## EXERCISE PROMPT
Take the line that contains "1035x539 pixels." as the first line and the final line of the records as the last; return exactly those lines and the lines between.

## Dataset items
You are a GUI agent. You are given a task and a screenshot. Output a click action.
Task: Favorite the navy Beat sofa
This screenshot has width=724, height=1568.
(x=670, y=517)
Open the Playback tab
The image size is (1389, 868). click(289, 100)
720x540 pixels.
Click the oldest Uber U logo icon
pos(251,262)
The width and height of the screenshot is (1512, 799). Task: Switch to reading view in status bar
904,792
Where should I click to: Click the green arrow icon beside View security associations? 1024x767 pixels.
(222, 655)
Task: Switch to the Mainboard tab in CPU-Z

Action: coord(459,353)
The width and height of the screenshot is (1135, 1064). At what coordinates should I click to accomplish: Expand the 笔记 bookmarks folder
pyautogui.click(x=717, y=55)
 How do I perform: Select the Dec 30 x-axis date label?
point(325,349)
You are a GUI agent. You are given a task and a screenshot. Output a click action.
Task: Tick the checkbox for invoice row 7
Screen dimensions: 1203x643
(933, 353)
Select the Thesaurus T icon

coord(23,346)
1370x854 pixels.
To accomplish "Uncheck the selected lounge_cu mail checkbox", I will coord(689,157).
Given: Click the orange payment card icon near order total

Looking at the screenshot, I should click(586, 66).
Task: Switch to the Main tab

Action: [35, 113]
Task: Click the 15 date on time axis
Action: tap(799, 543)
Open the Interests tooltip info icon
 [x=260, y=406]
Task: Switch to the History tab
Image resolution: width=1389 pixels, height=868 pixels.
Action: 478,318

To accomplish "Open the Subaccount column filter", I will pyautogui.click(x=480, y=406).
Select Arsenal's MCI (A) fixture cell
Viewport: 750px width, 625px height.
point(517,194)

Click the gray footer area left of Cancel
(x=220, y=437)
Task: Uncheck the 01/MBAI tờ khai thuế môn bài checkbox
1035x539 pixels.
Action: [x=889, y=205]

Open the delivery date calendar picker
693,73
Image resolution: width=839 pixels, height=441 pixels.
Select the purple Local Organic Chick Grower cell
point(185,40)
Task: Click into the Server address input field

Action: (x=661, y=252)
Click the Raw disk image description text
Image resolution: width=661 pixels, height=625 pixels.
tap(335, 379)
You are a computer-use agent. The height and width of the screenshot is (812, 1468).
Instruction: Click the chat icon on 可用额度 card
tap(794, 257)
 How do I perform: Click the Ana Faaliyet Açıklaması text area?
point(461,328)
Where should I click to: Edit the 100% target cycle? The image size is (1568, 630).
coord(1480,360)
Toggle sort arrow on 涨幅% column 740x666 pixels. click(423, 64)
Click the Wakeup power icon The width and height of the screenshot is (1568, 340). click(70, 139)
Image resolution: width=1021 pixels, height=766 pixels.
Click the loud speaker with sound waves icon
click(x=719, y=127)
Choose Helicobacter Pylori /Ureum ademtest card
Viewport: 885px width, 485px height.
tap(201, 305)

## TASK ANSWER
1035x539 pixels.
Action: [x=889, y=205]

Open the delivery date calendar picker
693,73
Image resolution: width=839 pixels, height=441 pixels.
Select the purple Local Organic Chick Grower cell
point(185,40)
Task: Click into the Server address input field

Action: (x=661, y=252)
Click the Raw disk image description text
Image resolution: width=661 pixels, height=625 pixels.
tap(335, 379)
You are a computer-use agent. The height and width of the screenshot is (812, 1468).
Instruction: Click the chat icon on 可用额度 card
tap(794, 257)
 How do I perform: Click the Ana Faaliyet Açıklaması text area?
point(461,328)
Where should I click to: Edit the 100% target cycle? The image size is (1568, 630).
coord(1480,360)
Toggle sort arrow on 涨幅% column 740x666 pixels. click(423, 64)
Click the Wakeup power icon The width and height of the screenshot is (1568, 340). click(70, 139)
Image resolution: width=1021 pixels, height=766 pixels.
Click the loud speaker with sound waves icon
click(x=719, y=127)
Choose Helicobacter Pylori /Ureum ademtest card
Viewport: 885px width, 485px height.
tap(201, 305)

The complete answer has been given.